Problem details —
In the listing below, the answer starts at the line that has "You are a computer-use agent. Screen" and stops after the line that has "Click the scissors"; please repeat that part exactly and nothing more.

Supplied information —
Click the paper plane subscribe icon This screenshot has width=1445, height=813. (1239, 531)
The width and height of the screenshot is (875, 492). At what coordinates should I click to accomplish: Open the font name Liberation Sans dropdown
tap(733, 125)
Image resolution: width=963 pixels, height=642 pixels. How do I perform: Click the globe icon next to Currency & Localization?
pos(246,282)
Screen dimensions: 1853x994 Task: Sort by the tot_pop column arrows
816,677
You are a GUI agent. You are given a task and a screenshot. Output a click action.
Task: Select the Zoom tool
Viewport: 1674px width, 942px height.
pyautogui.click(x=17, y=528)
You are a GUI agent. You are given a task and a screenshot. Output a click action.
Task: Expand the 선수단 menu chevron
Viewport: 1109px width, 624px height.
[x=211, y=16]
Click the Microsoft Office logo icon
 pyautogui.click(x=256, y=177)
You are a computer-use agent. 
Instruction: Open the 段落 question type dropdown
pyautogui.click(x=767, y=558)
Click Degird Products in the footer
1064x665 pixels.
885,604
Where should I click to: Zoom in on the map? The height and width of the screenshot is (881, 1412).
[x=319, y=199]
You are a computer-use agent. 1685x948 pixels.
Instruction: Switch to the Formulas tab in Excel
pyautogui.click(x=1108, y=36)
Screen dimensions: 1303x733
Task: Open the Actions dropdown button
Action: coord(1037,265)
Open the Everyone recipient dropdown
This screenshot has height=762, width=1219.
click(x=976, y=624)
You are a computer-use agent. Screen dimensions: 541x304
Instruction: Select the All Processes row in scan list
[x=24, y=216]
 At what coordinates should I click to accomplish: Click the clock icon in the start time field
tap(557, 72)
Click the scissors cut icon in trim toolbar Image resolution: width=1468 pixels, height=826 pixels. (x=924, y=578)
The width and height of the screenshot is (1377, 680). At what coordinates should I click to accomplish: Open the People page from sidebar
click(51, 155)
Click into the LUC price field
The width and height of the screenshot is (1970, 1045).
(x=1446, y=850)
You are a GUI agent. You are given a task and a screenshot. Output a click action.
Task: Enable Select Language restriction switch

Response to this exercise —
You are a computer-use agent. Screen dimensions: 541x304
Instruction: Select the All Processes row in scan list
[x=24, y=216]
 At what coordinates should I click to accomplish: Click the clock icon in the start time field
tap(557, 72)
Click the scissors cut icon in trim toolbar Image resolution: width=1468 pixels, height=826 pixels. (x=924, y=578)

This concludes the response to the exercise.